A conclusão do juiz foi de que "não há provas contundentes nos autos a corroborar a versão acusatória". A sentença reconhece que “há provas da materialidade e da autoria, pois o laudo pericial confirmou a prática de conjunção carnal e ruptura himenal recente”.

Contudo, registra o magistrado, “pela prova pericial e oral produzida considero que não ficou suficientemente comprovado que [Mariana] estivesse alcoolizada –ou sob efeito de substância ilícita– , a ponto de ser considerada vulnerável, de modo que não pudesse se opor a ação de André de Camargo Aranha ou oferecer resistência”.
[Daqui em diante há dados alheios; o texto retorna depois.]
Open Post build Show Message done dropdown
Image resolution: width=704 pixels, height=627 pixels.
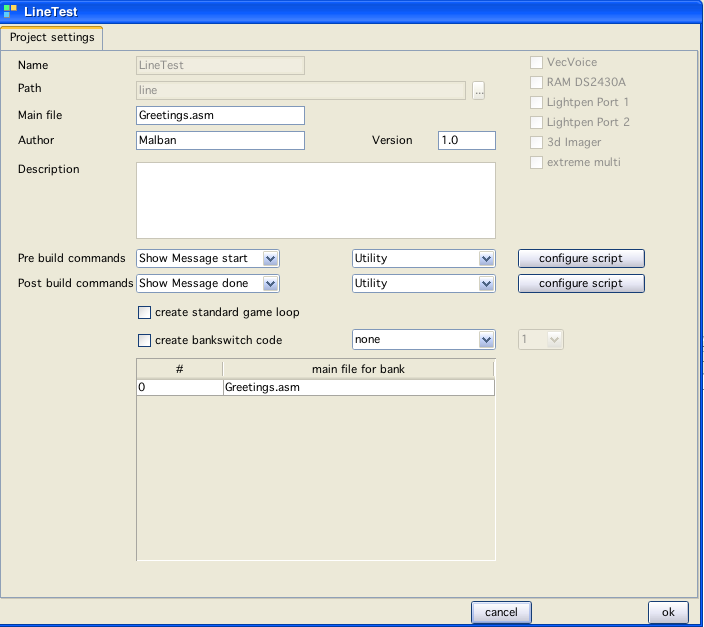(x=270, y=283)
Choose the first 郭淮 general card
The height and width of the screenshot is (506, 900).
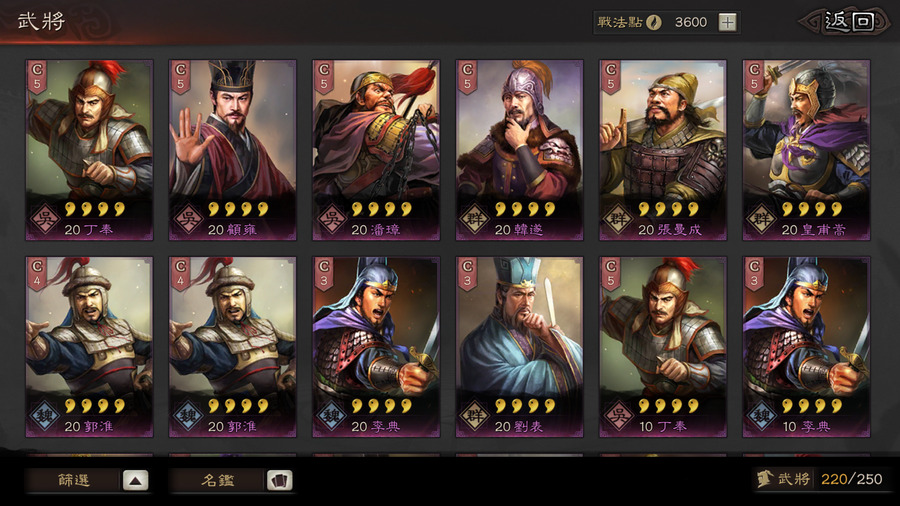[x=89, y=347]
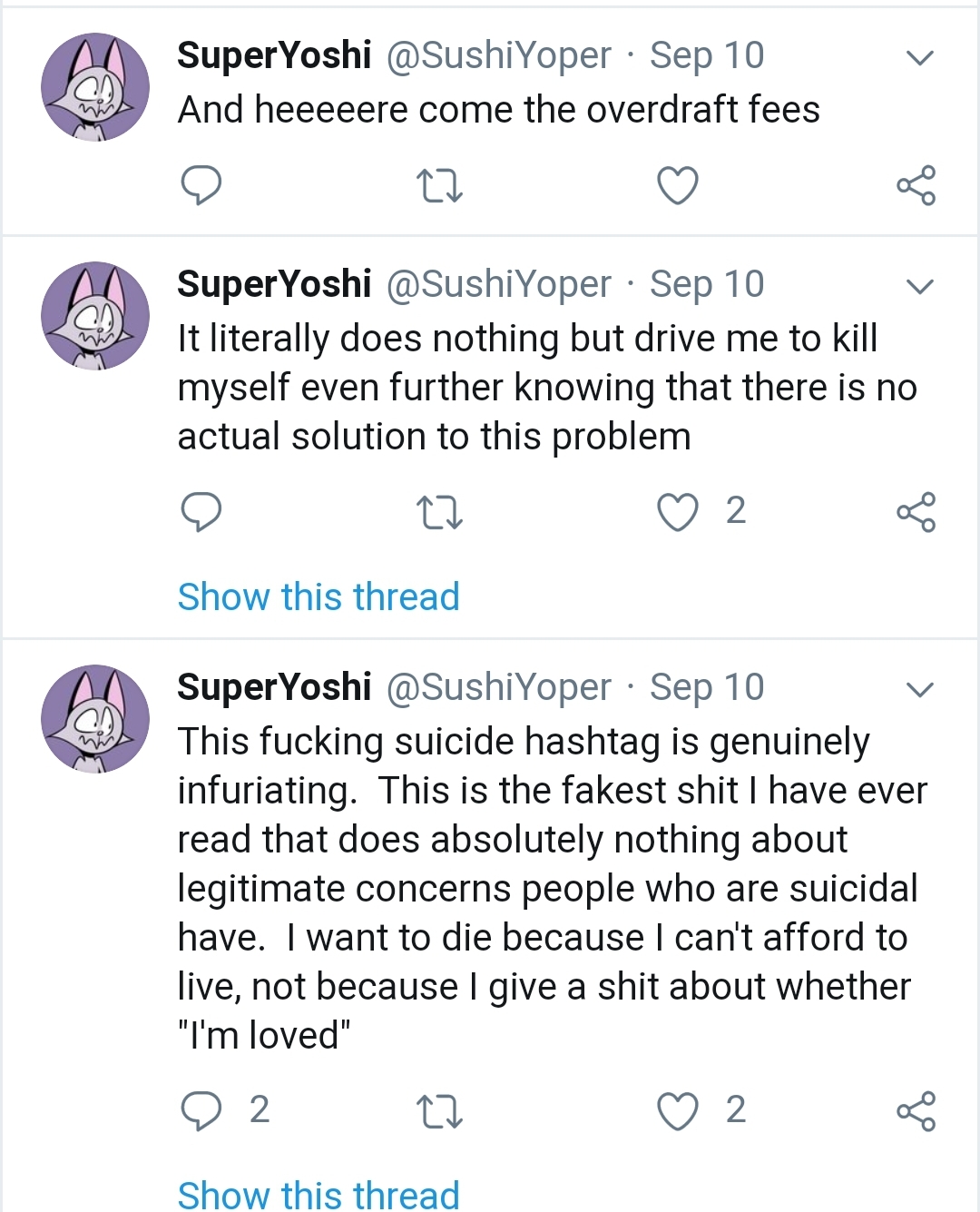Open SuperYoshi avatar on the first tweet
The image size is (980, 1212).
point(95,87)
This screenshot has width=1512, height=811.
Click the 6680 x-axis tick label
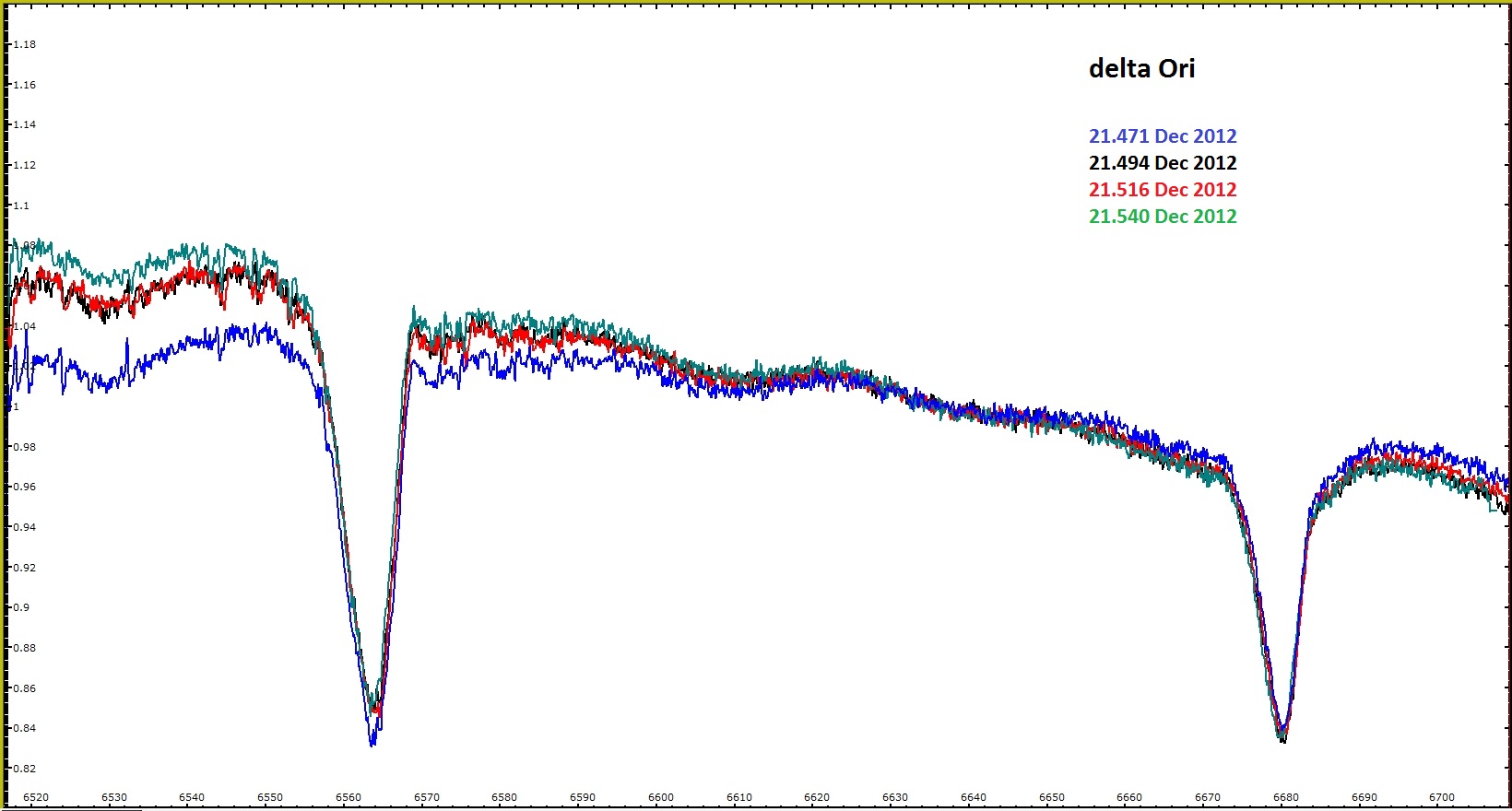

O juiz faz essa afirmação embasado nos exames de alcoolemia e toxicológico realizados menos de 24 horas depois do episódio, que apresentaram resultados negativos. Ou seja, no processo a Justiça entendeu que, de fato, houve a ruptura himenal da jovem, mas que não há provas de que isso tenha sido resultado de um ato de violência nem sob alegado estado de vulnerabilidade ante a intoxicação por alguma substância colocada em sua bebida ou comida.

Ao aceitar o pedido de absolvição, o juiz Rudson Marcos concordou com a tese do promotor e, alegando o respeito ao princípio da dúvida em favor do réu, afirmou que é “melhor absolver cem culpados do que condenar um inocente”.

A defesa de Mariana recorreu da decisão, segundo o Intercept.

Durante o processo, Aranha confirmou ter tido contato sexual com a jovem, mas nega que o ato tenha sido consumado e que tenha agido de forma violenta.

O advogado Claudio Gastão classifica a reportagem do Intercept como Fake News. "Ele foi absolvido porque não foi comprovado aquilo que a Mariana tinha alegado e não por 'estupro culposo'. Isso aí é uma grande inverdade e fake news. No processo, foram ouvidas várias testemunhas e nenhuma delas corroborou o que a Mariana falou. Temos vídeos, filmagens, que desmentem. Tudo que ela falou foi impugnado por prova pericial e testemunhal", afirmou.

 

CNJ abriu procedimento disciplinar para apurar conduta do juiz

A Corregedoria do Conselho Nacional de Justiça (CNJ) abriu procedimento disciplinar nesta terça-feira (03/11) para apurar a conduta do juiz Rudson Marcos. 

O pedido de investigação contra o juiz foi apresentado pelo conselheiro do CNJ Henrique Ávila. Ele quer que sejam averiguadas responsabilidades do magistrado na condução da audiência. "O que eu assisti é chocante. Precisamos avaliar aprofundadamente para apurar responsabilidades", disse Ávila. "As chocantes imagens do vídeo mostram o que equivale a uma sessão de tortura psicológica no curso de uma solenidade processual", escreveu o conselheiro no pedido."